Which release is this and can you provide the output of haproxy -vv?

Hi!

it’s 1.8.14-1ppa1~xenial from ppa:vbernat/haproxy-1.8 for ubuntu xenial.

haproxy -vv
HA-Proxy version 1.8.14-1ppa1~xenial 2018/09/23
Copyright 2000-2018 Willy Tarreau willy@haproxy.org

Build options :
TARGET = linux2628
CPU = generic
CC = gcc
CFLAGS = -g -O2 -fPIE -fstack-protector-strong -Wformat -Werror=format-security -Wdate-time -D_FORTIFY_SOURCE=2
OPTIONS = USE_GETADDRINFO=1 USE_ZLIB=1 USE_REGPARM=1 USE_OPENSSL=1 USE_LUA=1 USE_SYSTEMD=1 USE_PCRE=1 USE_PCRE_JIT=1 USE_NS=1

Default settings :
maxconn = 2000, bufsize = 16384, maxrewrite = 1024, maxpollevents = 200

Built with OpenSSL version : OpenSSL 1.0.2g 1 Mar 2016
Running on OpenSSL version : OpenSSL 1.0.2g 1 Mar 2016
OpenSSL library supports TLS extensions : yes
OpenSSL library supports SNI : yes
OpenSSL library supports : TLSv1.0 TLSv1.1 TLSv1.2
Built with Lua version : Lua 5.3.1
Built with transparent proxy support using: IP_TRANSPARENT IPV6_TRANSPARENT IP_FREEBIND
Encrypted password support via crypt(3): yes
Built with multi-threading support.
Built with PCRE version : 8.38 2015-11-23
Running on PCRE version : 8.38 2015-11-23
PCRE library supports JIT : yes
Built with zlib version : 1.2.8
Running on zlib version : 1.2.8
Compression algorithms supported : identity(“identity”), deflate(“deflate”), raw-deflate(“deflate”), gzip(“gzip”)
Built with network namespace support.

Available polling systems :
epoll : pref=300, test result OK
poll : pref=200, test result OK
select : pref=150, test result OK
Total: 3 (3 usable), will use epoll.

Available filters :
[SPOE] spoe
[COMP] compression
[TRACE] trace

The current implemented behavior is that a redispatch to a backup server only occurs if health-checking considers all non-backup servers dead.

I don’t know how you simulate the failure, but I’d assume that’s the problem here.

For more information see this thread from 2008:

http://www.formilux.org/archives/haproxy/0812/1571.html

Can you elaborate what your use-case case is? Maybe there is an alternative to reach your objective.

Redispatch should retry on another healthy non-backup server before even considering backups, right?

I think the problem here is that we have the consistent hashing locking the request + all retries to the same backend while we’d prefer it to just pick any other backend when there are connect-errors.

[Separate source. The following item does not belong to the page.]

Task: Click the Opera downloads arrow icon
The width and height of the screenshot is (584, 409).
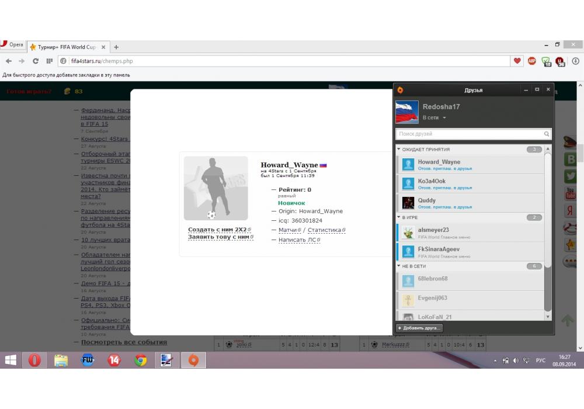Action: pos(575,61)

The failure is easily simulated by doing a “graceful shutdown” of a single backend server (we do this very often due to scaling the number of backends up / down depending on load).
Whenever a backend service is terminating (we’re scaling down) it first shuts down the listening socket (a.k.a not accepting new connections) and then finishes processing the requests it has in flight before finally terminating completely.

The use-case is a service which caches content. We want to do consistent-hashing over these backend-instances, but at the same time the backend-instances are autoscaled so they may come and go at any time. If a certain backend is down for some reason we just want haproxy to pick another backend instead of this current very simple behaviour of just hammering the same (non-existent) backend with a new connect-request every second until all retries have been consumed, and then returning a 503.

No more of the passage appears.